Given information:
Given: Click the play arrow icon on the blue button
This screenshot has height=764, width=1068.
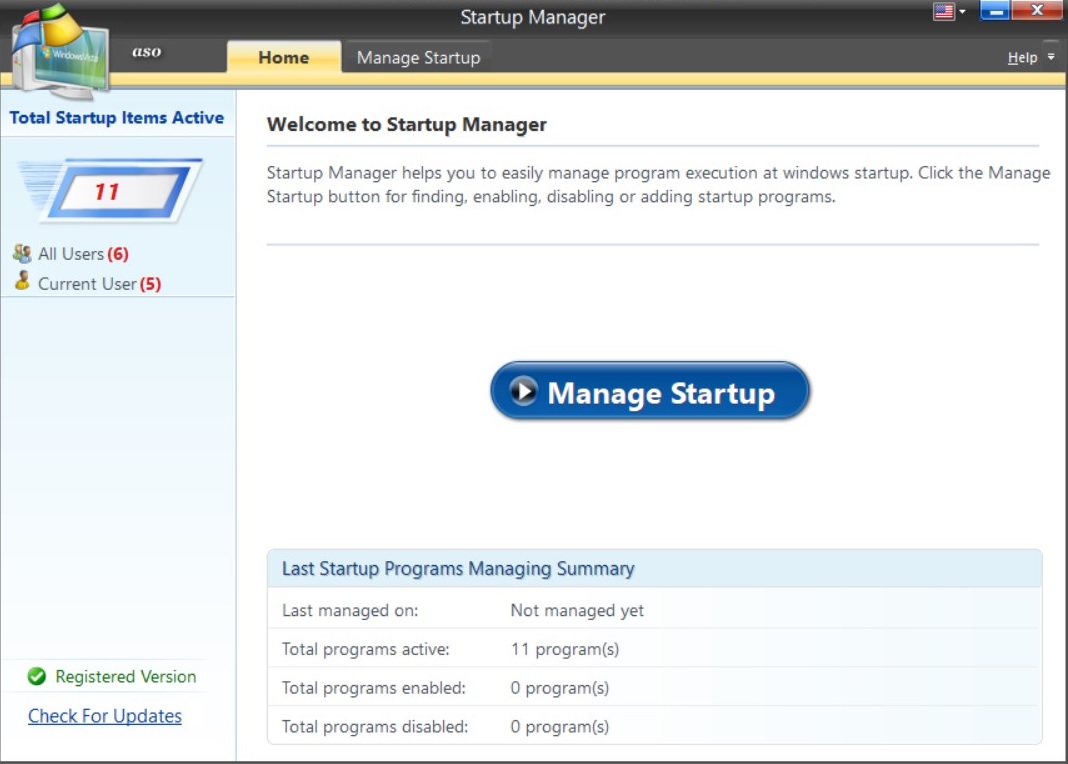Looking at the screenshot, I should click(523, 391).
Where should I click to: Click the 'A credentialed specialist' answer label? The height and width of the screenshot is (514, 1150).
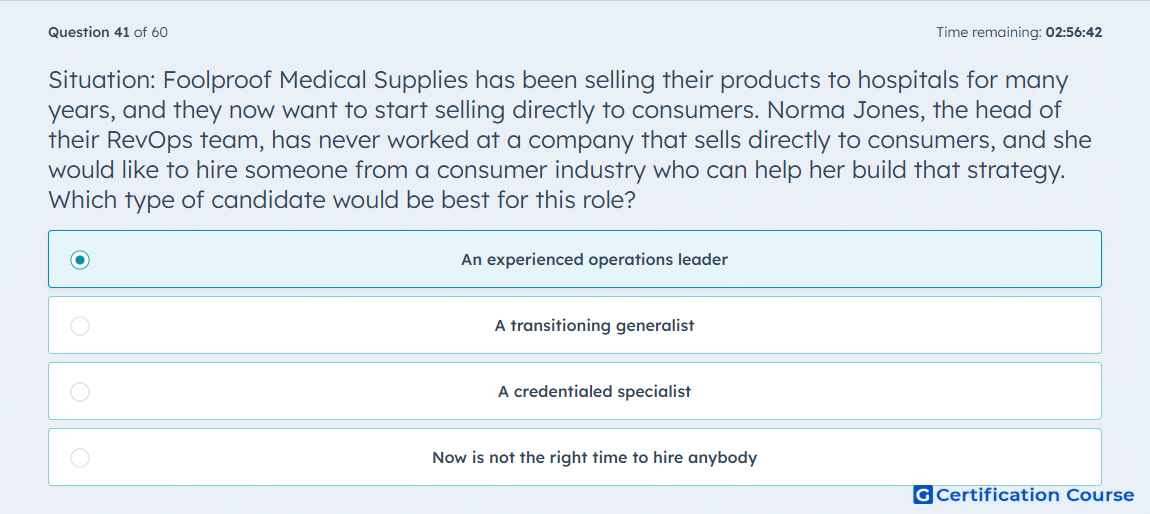tap(594, 392)
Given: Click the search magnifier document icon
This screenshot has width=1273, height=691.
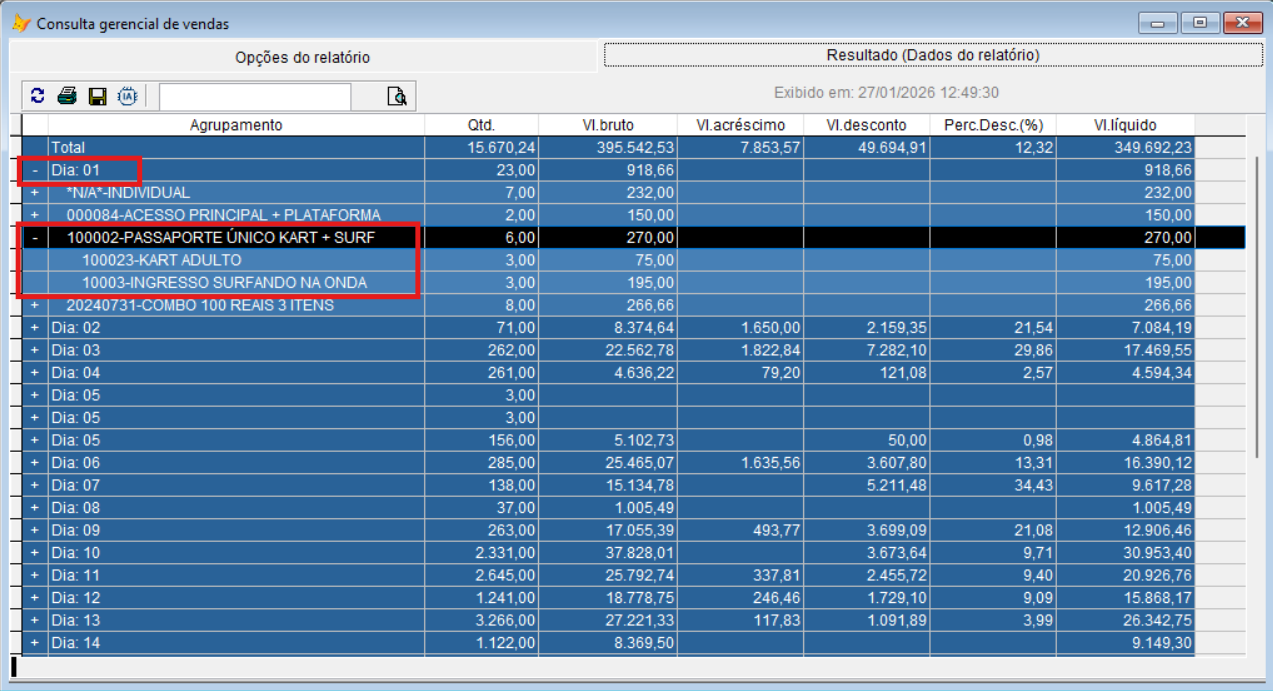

Exercise:
Format the records as a numbered list, starting at the line containing "Where should I" and running through the end of the records, both ends inclusive. Omit blank lines and leave the pictures out.

Complete response:
1. Where should I click to: Click the 'A credentialed specialist' answer label? The height and width of the screenshot is (514, 1150).
2. tap(594, 392)
3. Given: Click the search magnifier document icon
4. This screenshot has width=1273, height=691.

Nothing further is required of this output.